Every once in a while, my current crop of goals grows stale. Life moves on to the next phase, and I find I require a new rhythm, new purpose. I study, ponder, try to match my heartbeat with the divine. Such was the case last fall, and over a few months I reached some surprising conclusions. Step back. Read. Breathe. Live in the present. Learn to radiate joy. And the hard one: defy logic and set aside the lofty goals for a time.
I embraced the plan initially. Learning to find joy, to accept life without the constant fight to make it fit my plan, felt incredibly liberating.
And then I stepped out of a rare mid-day bubble bath one afternoon and looked in the mirror in a moment of hormone-inspired introspective clarity. (Women, you know those moments.) "What a load of hooey!" I thought (in roughly those terms). "I have simply lowered my expectations of myself, of life. I have given up in defeat, thrown away the dream. I have become the lazy servant with his talent buried firmly in the sand." The thought pattern continued on with a fair amount of ranting and raving and glum expression, but that's pretty much the general theme. A quiet voice in a far corner of my brain reminded me that I had arrived at this path deliberately and under inspiration, but louder arguments drowned it out.

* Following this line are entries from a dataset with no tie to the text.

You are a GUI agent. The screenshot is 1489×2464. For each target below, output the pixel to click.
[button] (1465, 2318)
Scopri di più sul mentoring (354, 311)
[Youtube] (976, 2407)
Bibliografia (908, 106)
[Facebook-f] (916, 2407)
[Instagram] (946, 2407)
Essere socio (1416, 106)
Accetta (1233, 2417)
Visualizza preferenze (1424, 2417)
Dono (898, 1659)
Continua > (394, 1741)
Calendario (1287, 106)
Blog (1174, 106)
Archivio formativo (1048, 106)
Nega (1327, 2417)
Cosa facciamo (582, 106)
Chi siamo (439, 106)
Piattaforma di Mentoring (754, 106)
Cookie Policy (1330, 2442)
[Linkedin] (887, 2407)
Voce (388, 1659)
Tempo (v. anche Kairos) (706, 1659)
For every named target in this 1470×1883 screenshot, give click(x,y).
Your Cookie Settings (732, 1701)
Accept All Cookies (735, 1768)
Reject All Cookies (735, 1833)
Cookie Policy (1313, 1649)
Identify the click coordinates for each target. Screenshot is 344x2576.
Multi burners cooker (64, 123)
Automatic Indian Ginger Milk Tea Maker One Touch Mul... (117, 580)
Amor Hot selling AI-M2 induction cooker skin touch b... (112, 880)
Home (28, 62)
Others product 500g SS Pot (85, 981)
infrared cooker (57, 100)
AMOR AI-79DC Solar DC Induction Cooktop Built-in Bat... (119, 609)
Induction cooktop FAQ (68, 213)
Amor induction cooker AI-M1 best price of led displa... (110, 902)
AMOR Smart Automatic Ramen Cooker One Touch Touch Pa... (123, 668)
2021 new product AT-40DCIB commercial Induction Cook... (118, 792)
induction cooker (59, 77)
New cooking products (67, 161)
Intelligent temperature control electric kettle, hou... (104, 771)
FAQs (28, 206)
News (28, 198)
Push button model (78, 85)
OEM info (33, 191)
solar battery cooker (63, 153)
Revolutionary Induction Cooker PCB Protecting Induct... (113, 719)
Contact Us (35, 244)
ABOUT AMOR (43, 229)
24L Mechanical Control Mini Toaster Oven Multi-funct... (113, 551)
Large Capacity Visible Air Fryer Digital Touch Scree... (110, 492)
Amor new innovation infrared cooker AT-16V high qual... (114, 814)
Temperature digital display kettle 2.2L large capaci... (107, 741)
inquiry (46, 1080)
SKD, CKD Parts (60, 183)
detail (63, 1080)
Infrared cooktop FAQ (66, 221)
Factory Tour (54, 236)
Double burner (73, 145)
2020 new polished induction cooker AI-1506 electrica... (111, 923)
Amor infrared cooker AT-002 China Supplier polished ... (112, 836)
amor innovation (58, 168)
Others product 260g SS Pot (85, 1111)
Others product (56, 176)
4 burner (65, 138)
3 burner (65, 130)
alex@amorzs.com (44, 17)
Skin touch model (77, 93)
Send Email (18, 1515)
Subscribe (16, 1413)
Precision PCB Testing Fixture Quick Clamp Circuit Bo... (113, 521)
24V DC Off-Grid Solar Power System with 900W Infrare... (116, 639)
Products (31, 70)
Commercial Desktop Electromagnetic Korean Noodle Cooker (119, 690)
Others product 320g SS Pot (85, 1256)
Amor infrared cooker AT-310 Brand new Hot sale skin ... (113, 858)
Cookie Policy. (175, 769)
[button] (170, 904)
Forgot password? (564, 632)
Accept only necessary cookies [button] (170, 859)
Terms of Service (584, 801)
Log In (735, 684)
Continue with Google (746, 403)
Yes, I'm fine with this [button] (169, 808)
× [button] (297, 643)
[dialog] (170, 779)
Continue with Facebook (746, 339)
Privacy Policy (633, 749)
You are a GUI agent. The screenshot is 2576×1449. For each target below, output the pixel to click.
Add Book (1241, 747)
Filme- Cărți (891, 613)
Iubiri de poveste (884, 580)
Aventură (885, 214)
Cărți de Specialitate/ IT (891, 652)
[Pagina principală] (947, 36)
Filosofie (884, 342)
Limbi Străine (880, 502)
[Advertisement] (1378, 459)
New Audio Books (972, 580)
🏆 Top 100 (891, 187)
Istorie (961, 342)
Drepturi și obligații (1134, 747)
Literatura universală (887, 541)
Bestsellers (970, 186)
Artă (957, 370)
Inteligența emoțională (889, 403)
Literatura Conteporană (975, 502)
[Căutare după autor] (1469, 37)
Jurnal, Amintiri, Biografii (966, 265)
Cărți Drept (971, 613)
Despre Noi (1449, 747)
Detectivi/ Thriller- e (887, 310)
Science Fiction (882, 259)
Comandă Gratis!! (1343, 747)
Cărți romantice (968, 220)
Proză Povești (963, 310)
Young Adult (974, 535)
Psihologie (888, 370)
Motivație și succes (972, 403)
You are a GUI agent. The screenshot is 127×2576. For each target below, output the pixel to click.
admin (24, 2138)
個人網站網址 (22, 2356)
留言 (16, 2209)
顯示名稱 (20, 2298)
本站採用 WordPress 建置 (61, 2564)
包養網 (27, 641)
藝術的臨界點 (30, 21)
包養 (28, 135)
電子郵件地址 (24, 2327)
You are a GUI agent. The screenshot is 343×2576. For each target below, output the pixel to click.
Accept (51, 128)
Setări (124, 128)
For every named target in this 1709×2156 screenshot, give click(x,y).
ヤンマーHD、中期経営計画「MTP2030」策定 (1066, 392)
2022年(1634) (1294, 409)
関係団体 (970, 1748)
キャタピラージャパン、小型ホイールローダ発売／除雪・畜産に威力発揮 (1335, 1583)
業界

Winnie the Pooh has his favorite "Thotful Spot," a place made for "deciding what to do today." I have my own favorite thoughtful spots, and after a day of ranting and wallowing, I went to one of them. My mind wandered to one of my recurring goals that has impacted my life significantly over the past decade. I exercise religiously, and several days each week my regimen involves weight training. I love feeling strong, and I love the curve of a solid muscle. I thought about how those muscles grow. In simple terms, under the stress of pushing weight, the muscle tissue breaks down. It is in the recovery period (the rest in between sets, the good night of sleep) that the muscle rebuilds and grows.
Uncomfortable as it is to learn to define myself without the measuring stick of goals and accomplishments, this time of recovery is critical, and it will not last. This is a time to build strength and patience, to gather wisdom and grow faith. This is a time to hone insights, to cement good physical and spiritual habits, to nurture relationships. I still have a work to do, mountains to climb, loads to carry. Soon it will be time for the next set of reps, and I will need all of that strength and faith and insight when the time comes. For now, I will breathe, read, smile...and grow.